As use of AI (and AI detectors) increases, are university professors, intentionally or unintentionally, profiling international students, or those learning English as an additional language (EAL), for academic misconduct? The racial dynamic of this profiling is not at first obvious. We work with EAL students from Germany, Italy and France all the time, but those students do not seem to be the ones who are being investigated for academic misconduct. Rather, it tends to be students who are brown and Black who are disproportionately investigated for potential academic misconduct.
I would like to give raw numbers here to back up my point, but universities are resistant to openly tracking, or reporting on, instances of academic misconduct investigations by race or nationality, so we have no way of knowing how academic misconduct investigations may vary depending on skin color or citizenship status. Indeed, there is a complicated intersectional matrix to consider here in respect to how various elements of identity—among them citizenship and visa status, race, English language learner status, and markers of gender and class—can make accessing supports during an academic misconduct investigation more or less complicated. This intersectional matrix, moreover, can make it significantly more difficult to identify the potential sources of conscious or unconscious bias that graders and/or professors may have toward a student essay.

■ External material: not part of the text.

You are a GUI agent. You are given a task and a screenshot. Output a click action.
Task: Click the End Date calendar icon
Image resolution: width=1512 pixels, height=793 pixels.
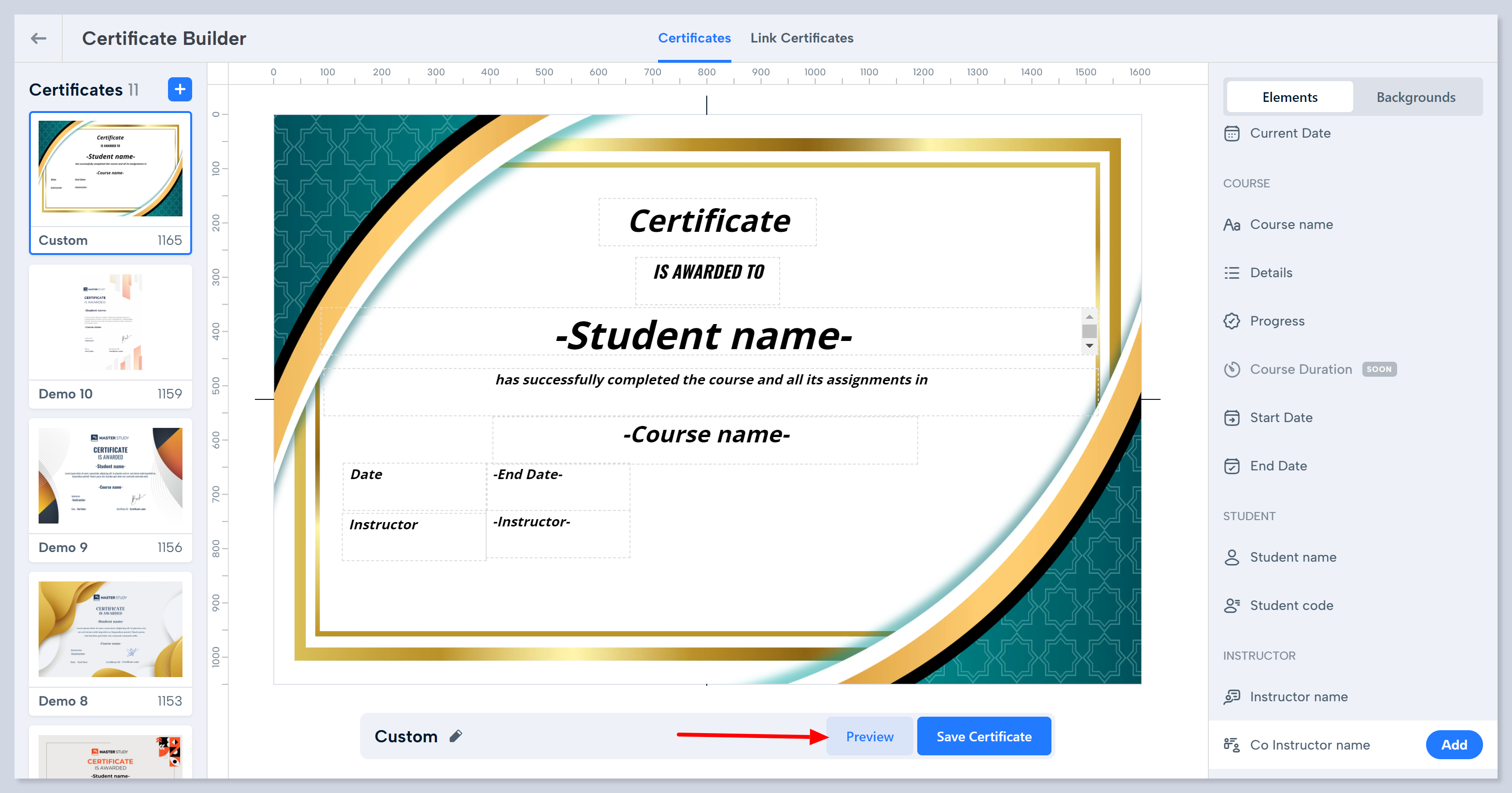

To guard against the real threat of conscious or unconscious bias impacting our international students, individual instructors must become mindful of the role conscious or unconscious racism may play in what papers they identify as potentially using AI and which students they accuse of academic misconduct. We also need larger, structural solutions. Universities need to track data over the next few years and provide clear reports outlining the demographics of those students accused of, and sanctioned for, academic misconduct. While each case of academic dishonesty is individual, when we start tracking these data in ways that account for the race and ethnicity of students and professors, we are likely to find some disturbing patterns. It is time for us to become better hosts to our international students by facing this problem and imagining ways to solve it that do not involve asking professors to do more policing.